Why FastWARC and not WARCIO?

WARCIO is a fantastic tool for reading and writing WARCs, but it is implemented entirely in Python and thus becomes rather inefficient for large web crawls at the tera- or petabyte scale where a few seconds of additional processing time add up quickly. FastWARC solves these performance issues by being written in efficient, low-level C++. We also took the opportunity to add support for LZ4, a much, much (!) faster compression algorithm than GZip, which unfortunately is the only compression algorithm mentioned in the WARC specification (and thus also the only one supported by WARCIO, although it wouldn't be a big deal to add that).

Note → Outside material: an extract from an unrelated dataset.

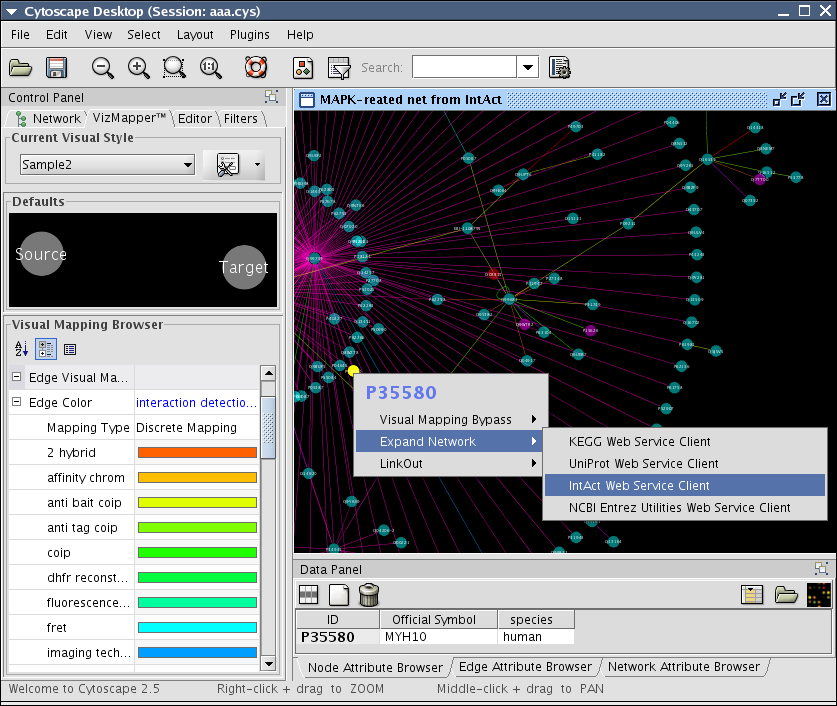
Task: Click the Select Attributes table icon in Data Panel
Action: tap(309, 595)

FastWARC's design goals are high speed, a low and fixed memory footprint, and simplicity. For the latter reason, we decided against adding support for the legacy ARC format. If you need that kind of backwards compatibility, use WARCIO instead.

Installing FastWARC

Pre-built FastWARC binaries for most Linux platforms can be installed from PyPi:

pip install fastwarc

However: these binaries are provided purely for your convenience. Since they are built on the very old manylinux base system for better compatibility, their performance isn't optimal (though still better than WARCIO). For best performance, see the next section on how to build FastWARC yourself.

Building FastWARC

You can compile FastWARC either from the PyPi source package or directly from this repository, though in any case, you need to install all build-time dependencies first. For Debian / Ubuntu, this is done with:

sudo apt install build-essential python3-dev zlib1g-dev liblz4-dev

Then to build FastWARC from PyPi, run

pip install --no-binary fastwarc fastwarc

That's it. If you prefer to build directly from this repository instead, run:

# Create venv (recommended, but not required):
python3 -m venv venv && source venv/bin/activate

# Build and install:
pip install cython setuptools
python3 setup.py build
python3 setup.py install

Iterating WARC Files:

The central class for stream-processing WARC files is fastwarc.warc.ArchiveIterator:

from fastwarc.warc import ArchiveIterator

for record in ArchiveIterator(open('warcfile.warc.gz', 'rb')):
    print(record.record_id)

This will iterate over all records in the file and print out their IDs. You can pass any file-like Python object to ArchiveIterator, for either an uncompressed or a GZip- or LZ4-compressed WARC. FastWARC will try to auto-detect the stream format, but if you know the compression algorithm beforehand, you can speed up the process a little by explicitly passing a GZipStream or LZ4Stream object instead:

from fastwarc.stream_io import *

# GZip:
stream = GZipStream(open('warcfile.warc.gz', 'rb'))

# LZ4:
stream = LZ4Stream(open('warcfile.warc.lz4', 'rb'))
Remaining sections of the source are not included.